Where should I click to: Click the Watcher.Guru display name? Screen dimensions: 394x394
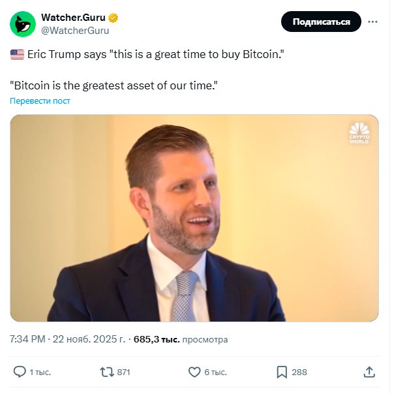[73, 18]
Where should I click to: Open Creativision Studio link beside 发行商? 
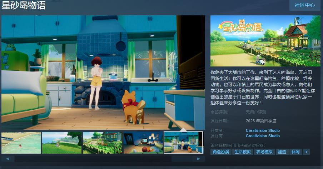click(263, 136)
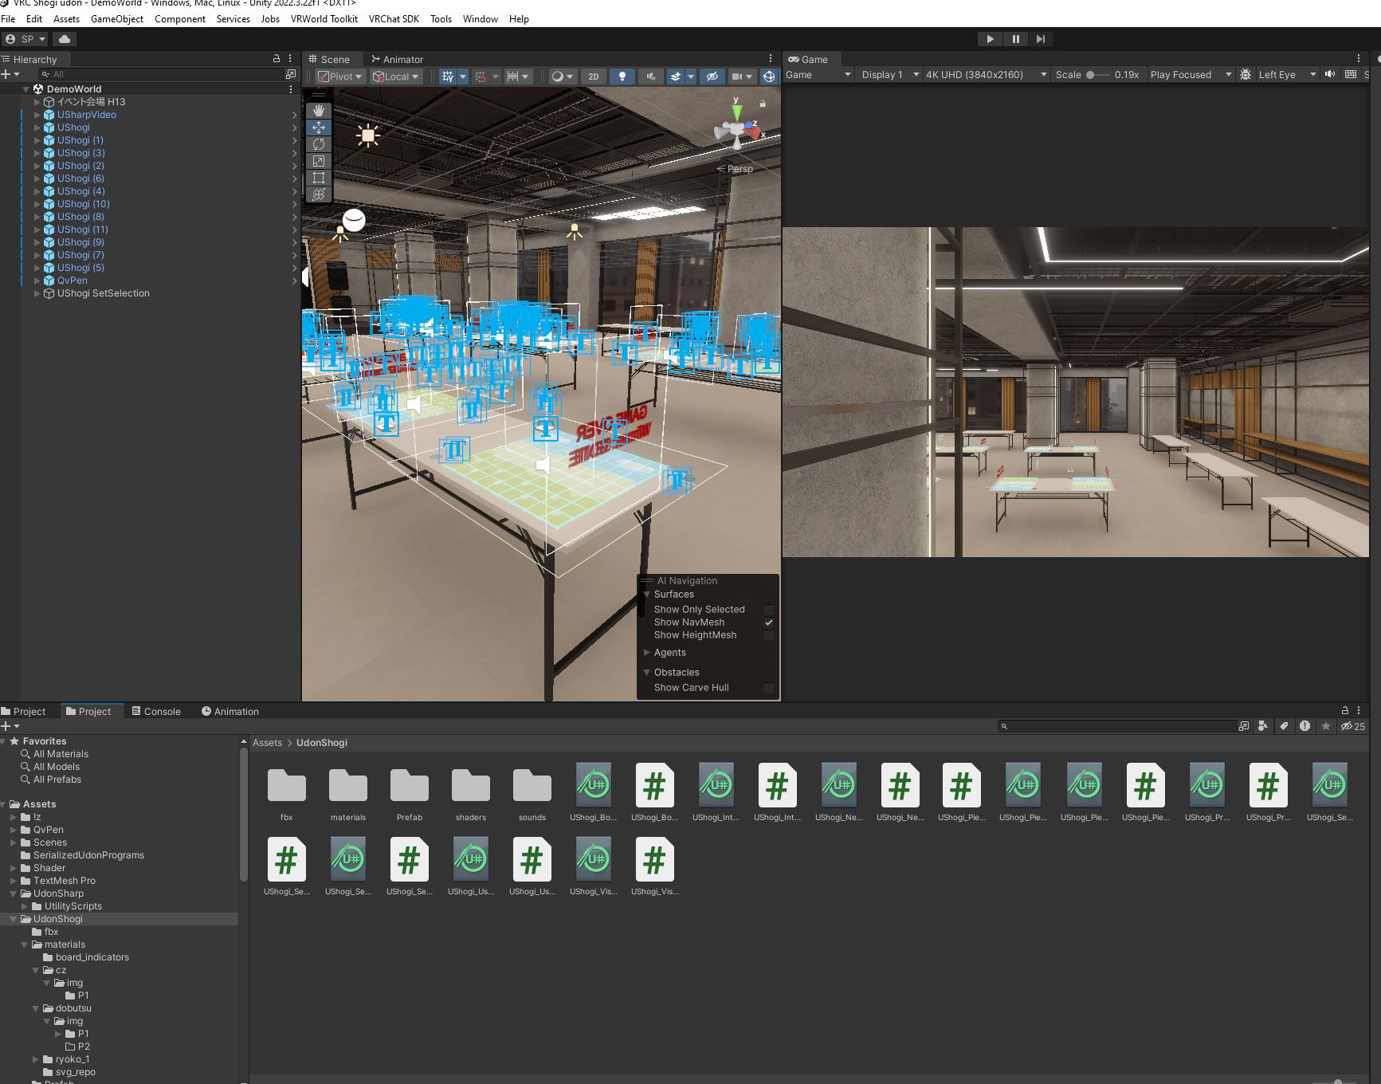The image size is (1381, 1084).
Task: Open the VRChat SDK menu
Action: [x=394, y=19]

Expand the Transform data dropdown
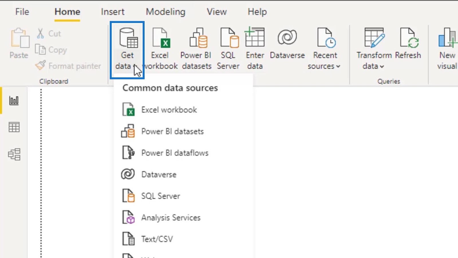[374, 49]
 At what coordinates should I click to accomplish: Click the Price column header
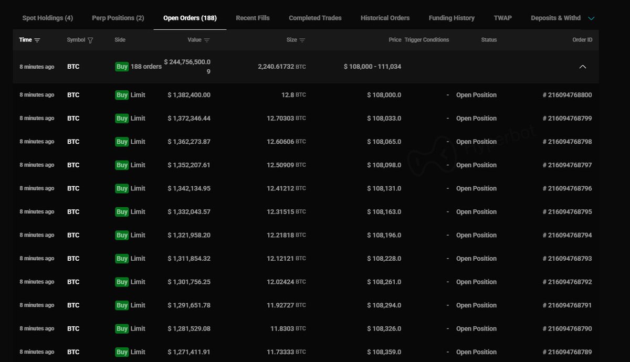pyautogui.click(x=395, y=40)
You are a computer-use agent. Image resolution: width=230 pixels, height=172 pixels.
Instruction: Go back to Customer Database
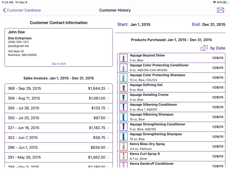pyautogui.click(x=22, y=10)
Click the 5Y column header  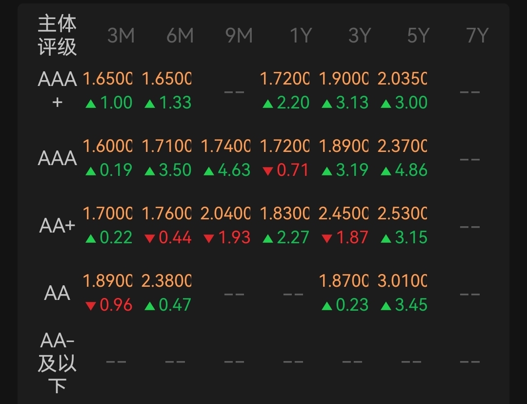pos(418,36)
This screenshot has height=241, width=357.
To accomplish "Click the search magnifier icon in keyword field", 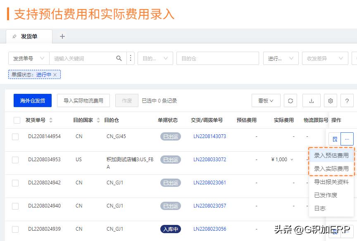I will [x=119, y=58].
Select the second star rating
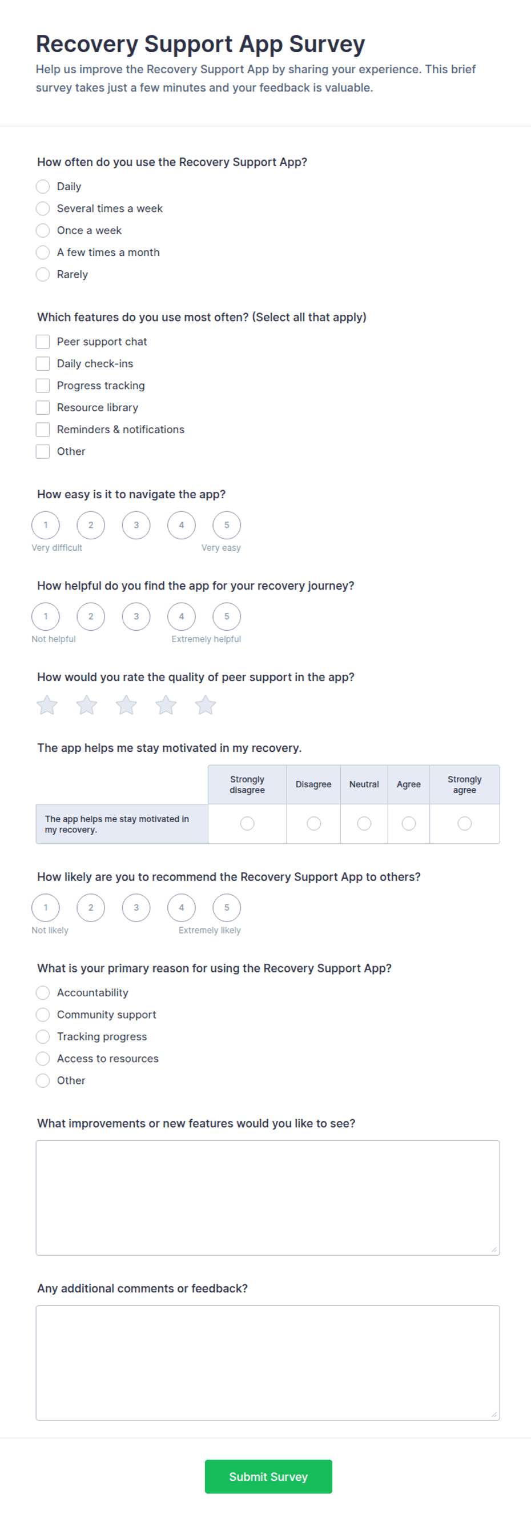This screenshot has width=531, height=1522. click(87, 705)
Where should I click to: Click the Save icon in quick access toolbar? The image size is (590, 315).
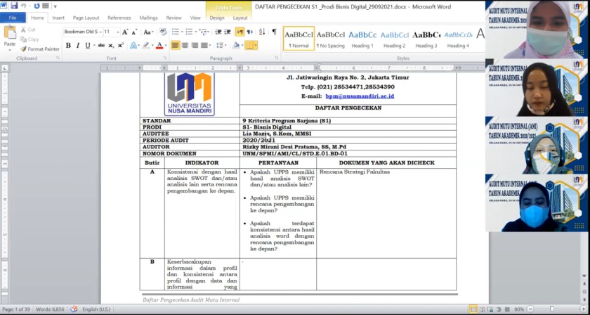(14, 6)
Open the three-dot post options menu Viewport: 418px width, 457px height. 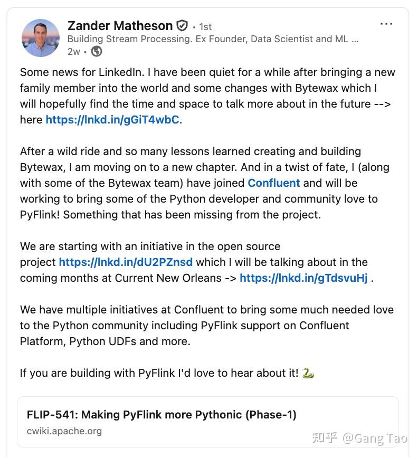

#####

**Task to complete**
In the listing above, swap "Price" for "Cost" and reproduce the lines from the start of the listing up to and including the line with "pyautogui.click(x=395, y=40)", changing nothing else. Leave out the pictures.

**Task solution**
Where should I click to: Click the Watcher.Guru display name? Screen dimensions: 394x394
[73, 18]
Where should I click to: Open Creativision Studio link beside 发行商? 
click(263, 136)
The image size is (1381, 1084).
Task: Open the VRChat SDK menu
Action: [x=394, y=19]

Expand the Transform data dropdown
[374, 49]
 At what coordinates should I click to accomplish: Click the Cost column header
pyautogui.click(x=395, y=40)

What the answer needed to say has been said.